Close to the end point of the story in this 30th chapter of Deuteronomy we hear Moses saying to the people: Surely, all that I am commanding you today is not too hard for you, nor is it too far away. It is not in heaven, that you should say who will go up to heaven for us, and get it for us that we may hear it and observe it? Neither is it beyond the sea, that you should say “Who will cross to the other side of the sea for us that we may hear and observe it?” No, the word is very near to you; it is in your mouth and in your heart for you to observe.” (Deuteronomy 30:11 – 14)
Rabbi Jonathan Sacks tells the following anecdote:
When I was a student at university in the late 1960s – the era of student protests, psychedelic drugs, and the Beatles meditating with the Maharishi Mahesh Yogi – a story went the rounds. An American Jewish woman in her sixties travelled to north India to see a celebrated guru. There were huge crowds waiting to see the holy man, but she pushed through, saying that she needed to see him urgently. Eventually, after weaving through the swaying throng, she entered the tent and stood in the presence of the master himself. What she said that day has entered the realm of legend. She said, “Marvin, listen to your mother. Enough already. Come home.”1
We are living in a time when we are watching the mainline churches decline in membership. Even though there are large and thriving congregations spotted here and there around the country, the trend is toward smaller and aging congregations who wonder what their future will be. There are innumerable reasons for this. Some point to the overarching reality that we live in a secular culture and that secular values supercede religious values. Others point to the notion that the church is no longer relevant for the times in which we live. Still others find that religion as they have experienced it or as they have inherited it does not meet their spiritual yearnings.
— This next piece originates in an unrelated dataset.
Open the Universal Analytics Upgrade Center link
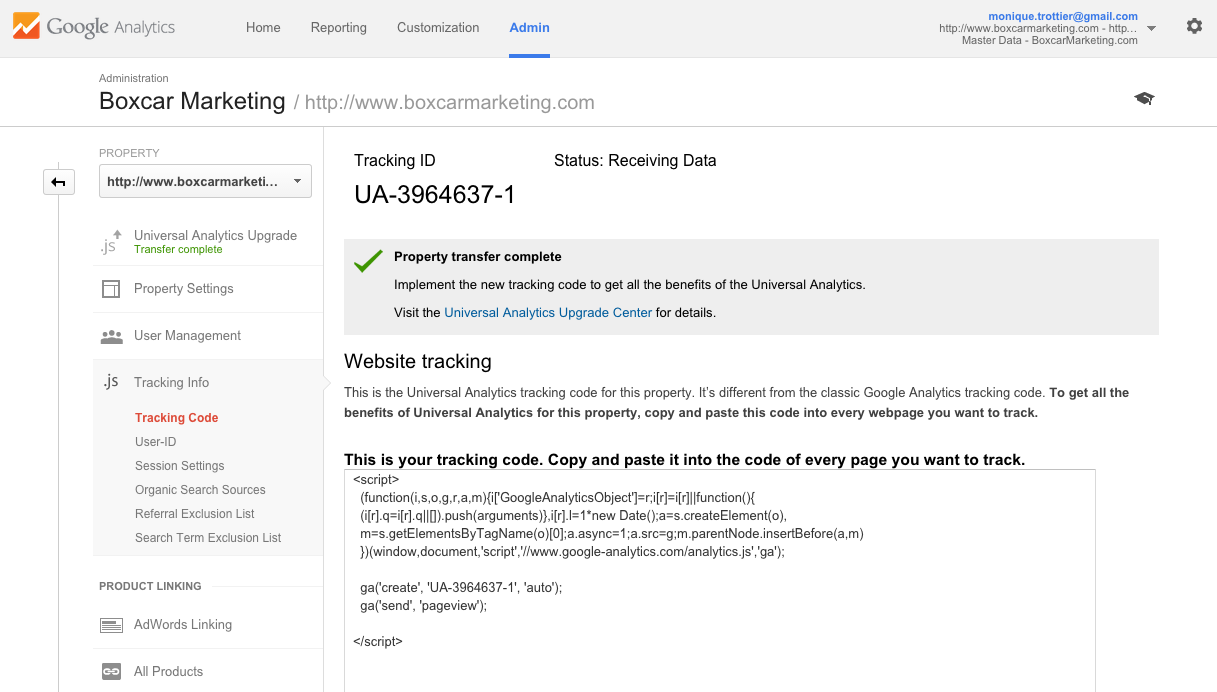Image resolution: width=1217 pixels, height=692 pixels. pyautogui.click(x=548, y=312)
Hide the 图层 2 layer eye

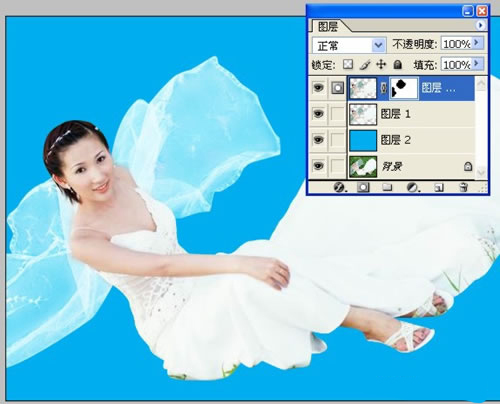click(318, 140)
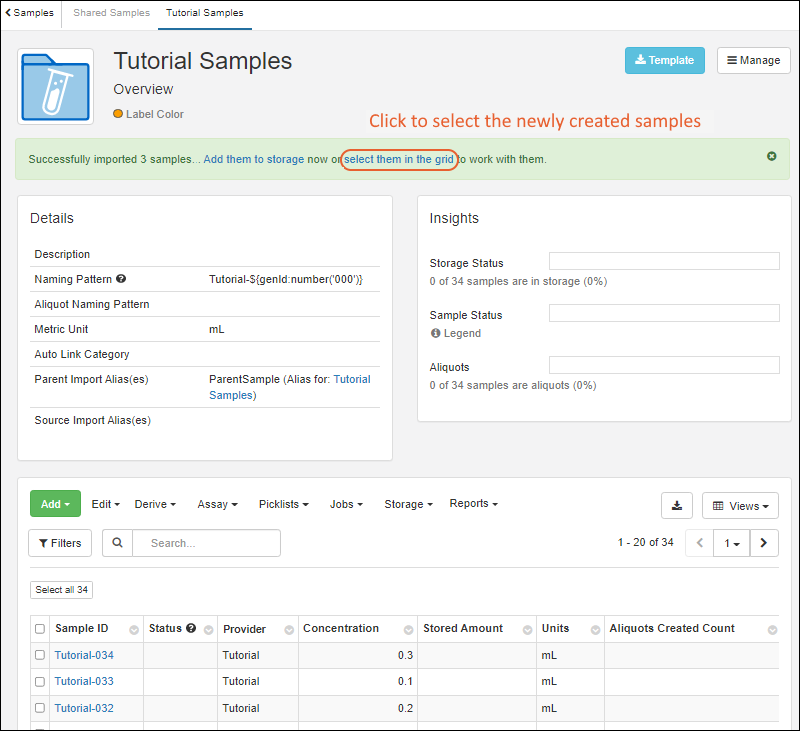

This last group may identify as “spiritual but not religious” – – a whole population searching for spiritual meaning and not finding it in the structures of “organized religion.”
I wonder if Moses was anticipating the same kinds of concerns and searching on the part of Israel as they sat at the borders of Canaan – not knowing what they would encounter as they crossed the Jordan River – – the challenges of coping with a culture that was strange to them – – figuring out how to maintain their sense of unity and identity in the midst of their own tribal factions – – encountering other attractive religious options that would lead away from the covenant they were called to fulfill. I wonder if Moses had concerns about relevancy and secularism and spiritual seeking that might lead the people away from the dynamic relationship they had known with the elusive and invisible Presence that accompanied them during their wilderness years.
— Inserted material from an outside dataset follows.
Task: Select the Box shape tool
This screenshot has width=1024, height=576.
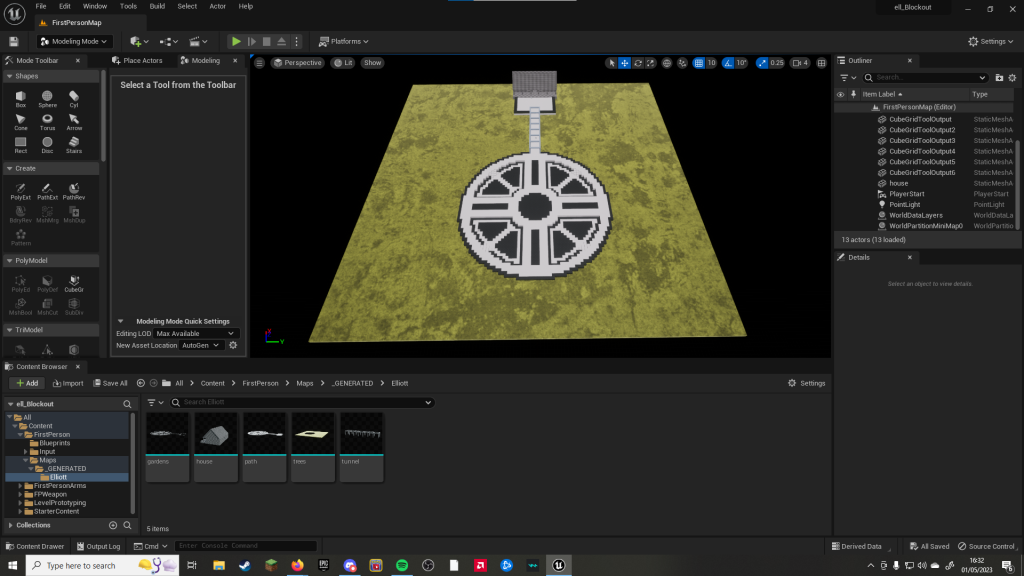Action: click(21, 96)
Like Marvin’s mom, Moses seems to be challenging Israel to look close to home to maintain their integrity as the people of God – – reminding them that the strength they need is not in the heavens or across some enticing sea – but rather is already in their hearts and in their mouths – – ready to be appropriated for their life as they move forward. They have lived for 40 years with the guidance of this God through the commandments that have given shape and structure to their lives – – a holy law that morphed them from a rag tag group of escaping slaves into an organized society whose life in community was based not on revenge and violence and killing, but on the rule of law.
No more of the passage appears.